Information provided:
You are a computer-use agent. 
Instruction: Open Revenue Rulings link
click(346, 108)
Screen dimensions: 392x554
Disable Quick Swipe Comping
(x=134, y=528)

Exercise instructions:
All entries shown above should be duplicated without a single difference.

Answer space:
You are a computer-use agent. 
Instruction: Open Revenue Rulings link
click(346, 108)
Screen dimensions: 392x554
Disable Quick Swipe Comping
(x=134, y=528)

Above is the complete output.